** AUSGANGSTEXT **

-.-.-

Sozialgerichtsgebühren
Von verhartzt, 14:52Oder: Das pervertierte Menschenbild der politischen „Elite“
Der Bundesrat hat bereits am 23. März einen Gesetzentwurf zur Änderung des Sozialgerichtsgesetzes in den Deutschen Bundestag eingebracht (Bundestags-Drucksache 16/1028). Ziel dieses Gesetzes ist die Einführung von generellen Sozialgerichtsgebühren. Diese sollen nach dem Willen der Initiatoren, die sich unter anderem auf die Präsidenten der Landessozialgerichte und den Präsidenten des Bundessozialgerichts berufen, wie folgt gestaffelt werden: 75,00 € sollen für das Klageverfahren (Sozialgericht) fällig werden, 150,00 € für das Berufungsverfahren (Landessozialgericht) und 225,00 € für das Revisionsverfahren (Bundessozialgericht).

-.-.-

** ERFORDERLICHE SCHRITTE **
1. Beantworten Sie anhand des Textes über Sozialgerichtsgebühren diese Fragen:
(a) An welchem Tag hat der Bundesrat den Gesetzentwurf in den Bundestag eingebracht?
(b) Unter welcher Nummer ist die Bundestags-Drucksache verzeichnet?
(c) Welche Gebühr soll für das Revisionsverfahren fällig werden?
2. Erweitern Sie den Text über Sozialgerichtsgebühren um einige Sätze, die an seinen letzten Satz anschließen.
Die Einträge sind eigenständiges Material und gehören nicht zum Text über Sozialgerichtsgebühren.

** BEREITGESTELLTE DATEN **

-.-.-

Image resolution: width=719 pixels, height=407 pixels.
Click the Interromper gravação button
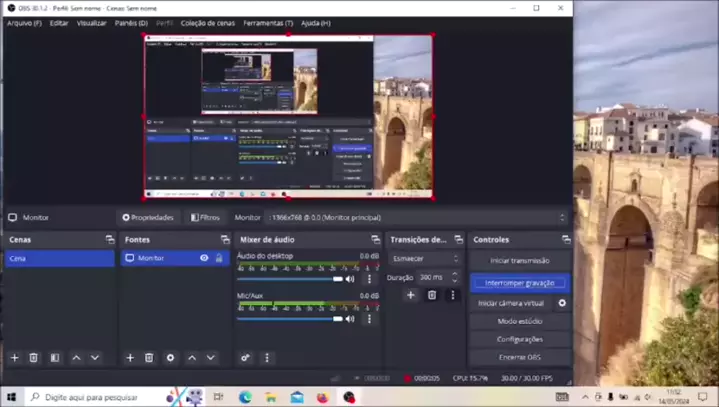519,283
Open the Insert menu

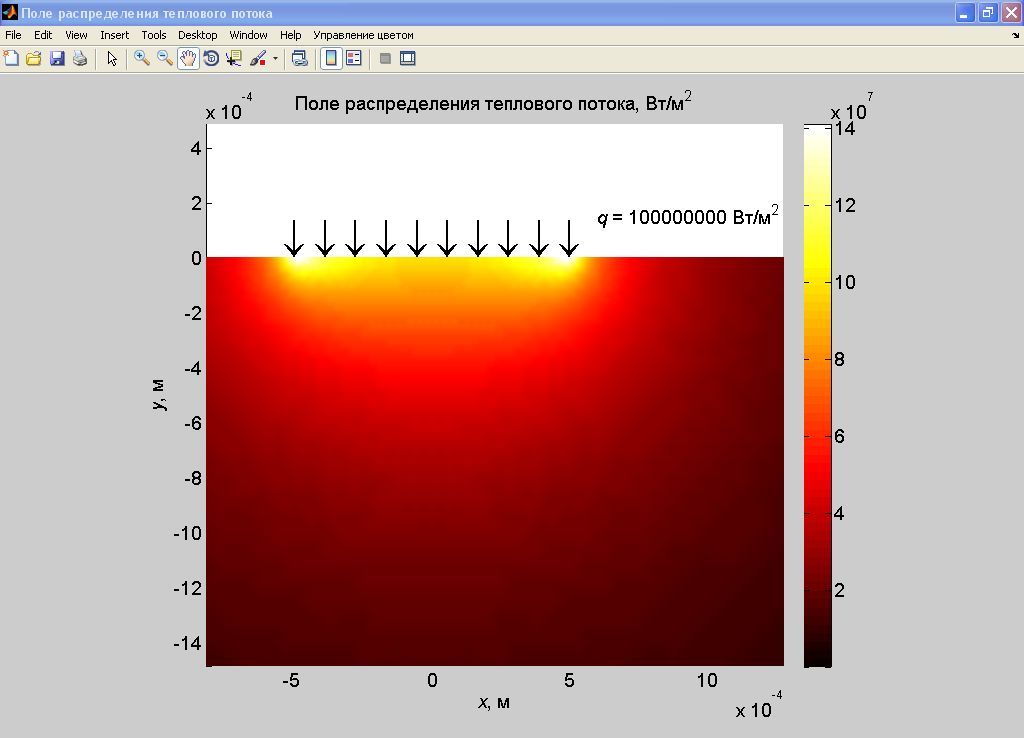click(x=114, y=35)
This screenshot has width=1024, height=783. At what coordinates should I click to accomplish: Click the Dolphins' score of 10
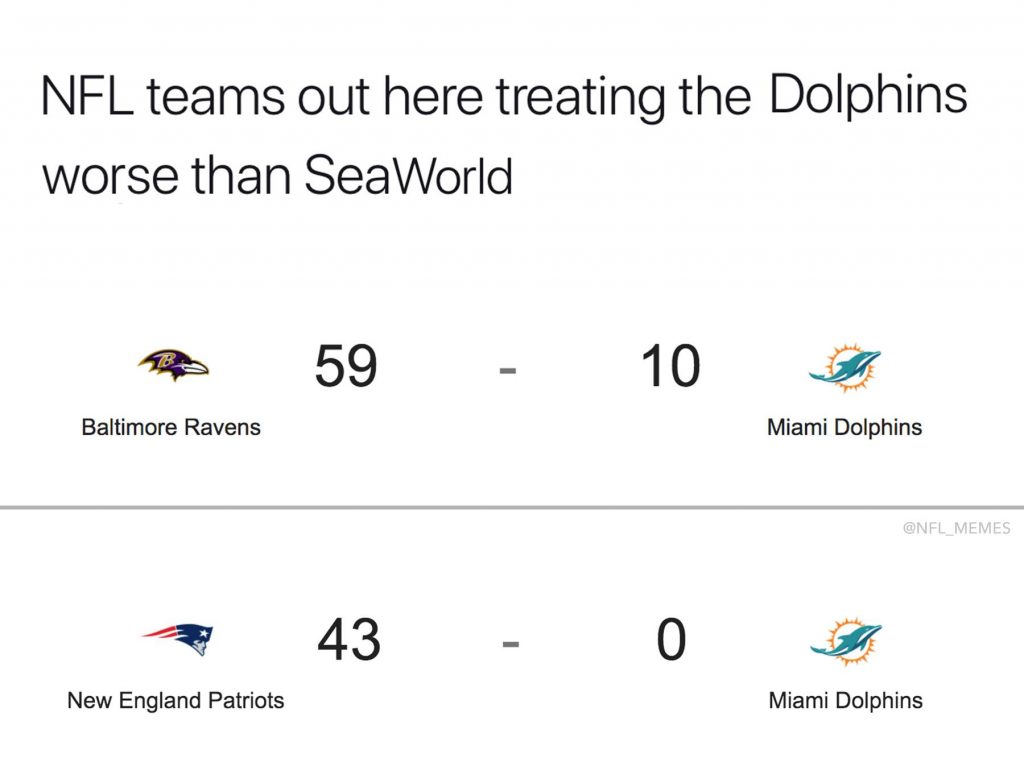670,366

-.-.-

** LÖSUNGEN DER AUFGABEN **
1.
(a) Am 23. März.
(b) 16/1028.
(c) 225,00 €.

2.
Was bedeutet das nun in der Praxis? Sollte dieses Gesetz tatsächlich verabschiedet werden, hieße das für alle, die sich gegen behördliche Willkür, Amtsanmaßungen oder rechtswidrige Behördenbescheide und -handlungen zur Wehr setzen müssen, dass sie das grundgesetzlich verbriefte Recht auf uneingeschränkten Zugang zur Gerichtsbarkeit nur dann wahrnehmen könnten, wenn sie über die entsprechenden finanziellen Mittel verfügen. Gerade die Sozialgerichte verhandeln aber häufig Fälle, in denen es um die Nichtauszahlung beispielsweise des Arbeitslosengeldes II (euphemistisch auch „Grundsicherung“ genannt) geht. In einer konkreten Situation, in der das Arbeitsamt nicht gezahlt hat, soll nun der Arbeitslose noch zusätzlich Geld aufbringen, bevor er überhaupt die Möglichkeit erhält, Klage gegen das Amt wegen der Nichtzahlung der „Grundsicherung“ führen zu können.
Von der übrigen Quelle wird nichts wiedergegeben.